# 2009 AAE Arizona Cup FITA WRE & USAT Tournament



## Serious Fun (May 12, 2003)

Optional “Compete At” registration is now available.
Be sure to review the “Forms” link on the left hand side of www.arizonacup.com


----------



## Serious Fun (May 12, 2003)

The 2009 AAE Arizona Cup is looking for the Archer who has competed in the most Arizona Cup tournaments. Current claim is ten (10) Arizona Cup tournaments. Can you top that?


----------



## Serious Fun (May 12, 2003)

To date archer from five countries (AUS, CAN, GBR, NOR and USA) are signed up for the 2009 AAE AZ Cup, not including archers from Mexico that have expressed interest.. 
USA vs. international registration is running about 50-50.
As an IPC approved tourney, there is significant Paralympic archer participation.
Like Mexico, we have been notified that many collegiate club archers are planning to taking part.
The tourney is about a month and a half away.
http://www.arizonacup.com/
The National team deadline is quickly approaching.


----------



## Murray (Aug 12, 2002)

Yeah, I'll be there  Looking forward to it! Any of the US para team going? Don't see any of their names on the list?


----------



## Serious Fun (May 12, 2003)

Murray said:


> Yeah, I'll be there  Looking forward to it! Any of the US para team going? Don't see any of their names on the list?


Murray,
Some of the team members are trying to get some support and come. International competitors from the GBR and CAN is a great opportunity for USA Para team. Some USA archers are taking advantage of the opportunity including D'arce HESS, Robert ZAHN, Steven BOSSON and Lori DUPREE. I assume Eric Bennett will also take part since he lives nearby.

For USA archers in general the AAE AZ Cup is an opportunity to compete internationally without having to have a passport. The weather here has been fantastic. We will be grooming the field and making sure all is order for the tourney. AAE has some fun things in store also. See you on the field!


----------



## Serious Fun (May 12, 2003)

*The tournament prize money has been increased, a novelty shoot has been added, and the USAA Recruve team has been named. * Have a look at *www.arizonacup.com *


----------



## CloverArchery (Dec 28, 2006)

Murray said:


> Yeah, I'll be there  Looking forward to it! Any of the US para team going? Don't see any of their names on the list?

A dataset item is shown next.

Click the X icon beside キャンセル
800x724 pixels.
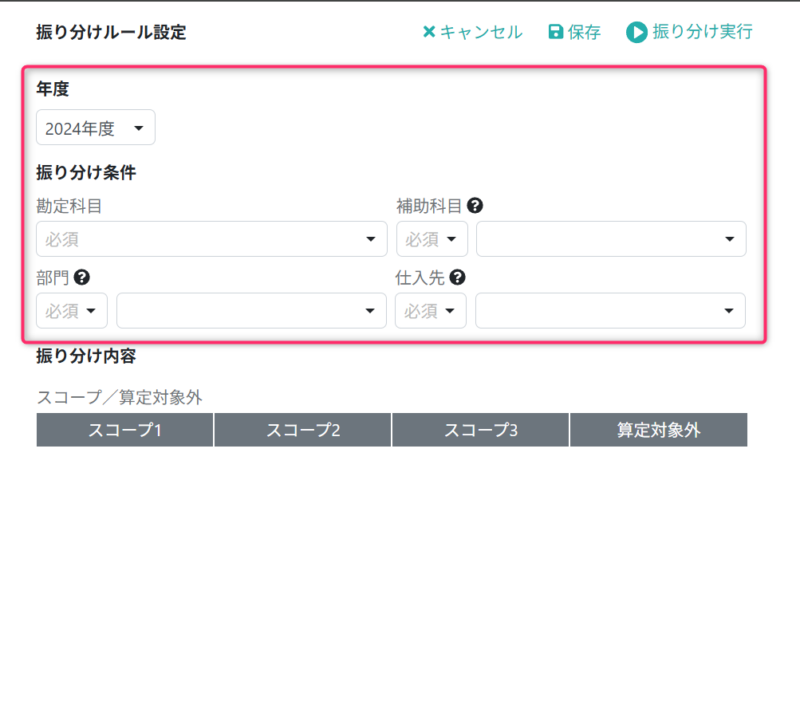pos(431,31)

I will be there along with Jeff Fabry, Lori Dupree, Eric Bennett and a few others as well. It is the first chance this year for us to reach our qualifing scores for the European Grand Prix. :tongue:


----------



## scooby3xs (Dec 3, 2002)

Sorry to have to miss this shoot again this year. Unfortuneately with Easter and high fares, this great shoot has to be missed.

However, I will be in Texas so hope to see some of you there!


----------



## Serious Fun (May 12, 2003)

*Money, Money Money…*

*09 AAE Arizona Cup Prize Money Money Money*
AAE is offering $2100 in contingency moneys.
There is a $500 or more $$$ Novelty shoot in Thursday afternoon.
$6680 in AAE AZ Cup Championship and Open Team Round Prize Money.
*www.arizonacup.com*


----------



## Serious Fun (May 12, 2003)

Deadline for receipt of on time registration is March 30th, 2009.
A dozen days from today (March 18, 2009)

21 days to the 2009 AAE AZ Cup, this year with over $12,000 in awards, prize moneys and AAE contingency funds.

Come join the fun! *www.arizonacup.com* Take in a Diamondback MLB game as part of the trip.


----------



## Diane Watson (Oct 12, 2002)

Hey Bob, 

I've tried to register online a few times and I can't seem to get the compete-at website work....


----------



## Diane Watson (Oct 12, 2002)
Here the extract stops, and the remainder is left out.